In June, the doctor says she put Chin-Louis on a chemotherapy drug and appealed the denial for Avastin -- telling insurance officials she wanted to use the drugs in combination. On July 20, a brain scan showed the chemotherapy wasn't working: Chin-Louis' tumor had grown by 30 percent. She immediately agreed to allow her siblings to pay for Avastin, and she underwent her first treatment early last month.
In early August, asked by The Wall Street Journal about the Avastin denial, James Kappel, a spokesman for WellPoint, said: "While this patient's condition is very unfortunate, there is no medical evidence that supports the use of the drug" in brain tumors.
But Kappel called back the next day, saying WellPoint had approved Avastin for Chin-Louis. He said the company denied coverage at first because Chang sought to use the drug alone. Because Chang subsequently requested to treat Chin-Louis in combination with chemotherapy, as in the Duke study, WellPoint approved it, Kappel said.
Chang says the UCSF center has participated in a trial comparing Avastin on its own for brain tumors and in use with chemotherapy. Avastin alone appeared effective in some patients in the study, which has yet to be published, she says.

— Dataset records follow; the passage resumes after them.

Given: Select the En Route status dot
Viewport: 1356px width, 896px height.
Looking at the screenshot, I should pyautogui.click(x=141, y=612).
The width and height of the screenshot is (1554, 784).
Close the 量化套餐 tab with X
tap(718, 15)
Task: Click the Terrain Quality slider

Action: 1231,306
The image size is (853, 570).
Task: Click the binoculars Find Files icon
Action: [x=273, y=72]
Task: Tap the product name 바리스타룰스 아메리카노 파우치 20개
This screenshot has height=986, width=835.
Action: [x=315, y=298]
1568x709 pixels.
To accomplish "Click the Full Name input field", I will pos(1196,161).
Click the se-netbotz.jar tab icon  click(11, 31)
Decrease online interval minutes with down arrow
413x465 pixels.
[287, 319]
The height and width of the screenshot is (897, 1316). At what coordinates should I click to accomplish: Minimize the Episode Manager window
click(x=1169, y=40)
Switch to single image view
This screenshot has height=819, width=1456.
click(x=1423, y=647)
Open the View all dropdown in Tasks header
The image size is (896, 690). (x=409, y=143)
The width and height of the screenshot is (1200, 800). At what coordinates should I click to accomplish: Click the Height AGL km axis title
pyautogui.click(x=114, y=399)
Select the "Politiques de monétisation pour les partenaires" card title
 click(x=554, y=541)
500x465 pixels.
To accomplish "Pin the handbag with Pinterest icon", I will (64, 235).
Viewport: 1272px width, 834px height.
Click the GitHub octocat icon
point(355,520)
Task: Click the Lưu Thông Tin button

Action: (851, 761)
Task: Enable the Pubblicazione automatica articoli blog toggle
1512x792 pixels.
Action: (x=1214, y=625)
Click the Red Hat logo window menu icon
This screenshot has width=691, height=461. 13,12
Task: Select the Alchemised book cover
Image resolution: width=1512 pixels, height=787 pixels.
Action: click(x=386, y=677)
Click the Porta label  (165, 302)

Chang says Chin-Louis has responded well so far to the Avastin treatments. "She's awake and feeling good and able to engage with her family," the doctor says.
"I know none of these treatments works forever," Chin-Louis says. "But I definitely want a little more time."
She's eager to see her sister Linda's baby girl, due to arrive by Cesarean section on Nov. 2. And a small part of her is even daring to hope she will be in the audience when her eldest son Andrew graduates from high school in June.